> _Task to complete_
Identify every line in the entries below that contains the word "group", and copy each of those lines in full.
____ Supplied material
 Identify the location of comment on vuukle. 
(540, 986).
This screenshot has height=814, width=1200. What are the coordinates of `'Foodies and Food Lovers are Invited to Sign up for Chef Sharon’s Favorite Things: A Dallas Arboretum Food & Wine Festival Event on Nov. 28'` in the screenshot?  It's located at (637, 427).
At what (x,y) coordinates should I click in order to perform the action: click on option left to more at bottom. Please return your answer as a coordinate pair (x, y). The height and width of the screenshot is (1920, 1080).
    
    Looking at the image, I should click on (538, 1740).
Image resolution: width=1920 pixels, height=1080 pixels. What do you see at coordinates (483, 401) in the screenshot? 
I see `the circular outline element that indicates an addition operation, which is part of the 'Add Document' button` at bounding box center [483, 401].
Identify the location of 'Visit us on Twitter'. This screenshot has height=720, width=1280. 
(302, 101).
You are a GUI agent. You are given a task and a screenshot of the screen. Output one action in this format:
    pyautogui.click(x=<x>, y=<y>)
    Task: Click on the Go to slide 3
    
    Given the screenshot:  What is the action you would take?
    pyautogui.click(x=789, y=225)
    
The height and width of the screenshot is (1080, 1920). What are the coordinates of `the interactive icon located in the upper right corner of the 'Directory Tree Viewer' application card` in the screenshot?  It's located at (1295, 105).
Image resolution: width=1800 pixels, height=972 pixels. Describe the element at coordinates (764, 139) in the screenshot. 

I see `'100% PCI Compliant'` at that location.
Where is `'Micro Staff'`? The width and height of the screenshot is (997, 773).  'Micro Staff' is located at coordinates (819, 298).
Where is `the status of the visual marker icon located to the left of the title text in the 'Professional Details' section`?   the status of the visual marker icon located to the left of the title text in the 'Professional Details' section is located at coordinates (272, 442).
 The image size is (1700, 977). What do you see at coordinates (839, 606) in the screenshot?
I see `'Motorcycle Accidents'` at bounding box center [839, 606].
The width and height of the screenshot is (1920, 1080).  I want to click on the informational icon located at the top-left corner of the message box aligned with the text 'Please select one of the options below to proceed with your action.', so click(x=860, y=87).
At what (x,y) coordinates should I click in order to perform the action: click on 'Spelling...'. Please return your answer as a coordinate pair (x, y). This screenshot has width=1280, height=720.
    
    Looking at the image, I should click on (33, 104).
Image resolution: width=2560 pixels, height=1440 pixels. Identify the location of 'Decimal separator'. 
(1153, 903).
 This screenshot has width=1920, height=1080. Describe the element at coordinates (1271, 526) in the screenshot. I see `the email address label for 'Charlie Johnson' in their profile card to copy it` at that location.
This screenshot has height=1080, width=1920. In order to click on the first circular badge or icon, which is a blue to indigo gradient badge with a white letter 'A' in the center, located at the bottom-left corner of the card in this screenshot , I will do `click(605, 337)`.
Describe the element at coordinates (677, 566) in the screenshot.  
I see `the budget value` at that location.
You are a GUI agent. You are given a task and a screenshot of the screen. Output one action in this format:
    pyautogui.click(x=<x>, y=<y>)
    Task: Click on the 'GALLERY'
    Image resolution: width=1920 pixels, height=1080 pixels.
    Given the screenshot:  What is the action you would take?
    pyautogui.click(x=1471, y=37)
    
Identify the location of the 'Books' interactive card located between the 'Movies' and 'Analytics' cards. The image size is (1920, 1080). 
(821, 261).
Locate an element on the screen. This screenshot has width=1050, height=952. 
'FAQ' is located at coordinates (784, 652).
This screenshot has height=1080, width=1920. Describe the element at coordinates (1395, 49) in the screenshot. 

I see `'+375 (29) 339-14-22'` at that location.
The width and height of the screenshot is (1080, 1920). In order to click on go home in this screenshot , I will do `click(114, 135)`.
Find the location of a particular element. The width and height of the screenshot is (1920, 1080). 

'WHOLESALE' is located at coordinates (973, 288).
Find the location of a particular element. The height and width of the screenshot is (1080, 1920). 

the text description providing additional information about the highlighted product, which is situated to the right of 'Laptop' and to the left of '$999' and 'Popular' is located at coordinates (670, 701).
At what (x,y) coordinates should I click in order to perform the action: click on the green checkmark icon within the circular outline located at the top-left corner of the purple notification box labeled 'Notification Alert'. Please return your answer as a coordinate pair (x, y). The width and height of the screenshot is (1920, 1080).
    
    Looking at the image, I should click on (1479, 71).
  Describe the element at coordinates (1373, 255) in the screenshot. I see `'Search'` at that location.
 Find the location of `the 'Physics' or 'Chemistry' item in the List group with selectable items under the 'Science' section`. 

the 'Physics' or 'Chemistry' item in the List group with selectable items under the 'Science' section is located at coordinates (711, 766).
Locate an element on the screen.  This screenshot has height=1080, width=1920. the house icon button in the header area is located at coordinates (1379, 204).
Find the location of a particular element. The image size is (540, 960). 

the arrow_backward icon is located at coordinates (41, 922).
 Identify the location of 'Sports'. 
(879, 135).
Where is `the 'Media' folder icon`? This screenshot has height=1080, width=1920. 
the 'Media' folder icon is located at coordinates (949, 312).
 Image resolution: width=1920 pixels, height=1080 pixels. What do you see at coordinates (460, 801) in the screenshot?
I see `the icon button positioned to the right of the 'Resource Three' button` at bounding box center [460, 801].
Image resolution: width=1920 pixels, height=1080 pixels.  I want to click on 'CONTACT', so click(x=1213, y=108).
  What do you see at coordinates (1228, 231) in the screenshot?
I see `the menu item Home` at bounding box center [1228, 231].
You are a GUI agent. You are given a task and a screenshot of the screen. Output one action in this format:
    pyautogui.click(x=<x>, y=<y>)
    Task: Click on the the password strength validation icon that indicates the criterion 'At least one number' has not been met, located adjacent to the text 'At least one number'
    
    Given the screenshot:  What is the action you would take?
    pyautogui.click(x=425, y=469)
________
> _Exercise response_
 Find the location of `the 'Physics' or 'Chemistry' item in the List group with selectable items under the 'Science' section`. 
the 'Physics' or 'Chemistry' item in the List group with selectable items under the 'Science' section is located at coordinates (711, 766).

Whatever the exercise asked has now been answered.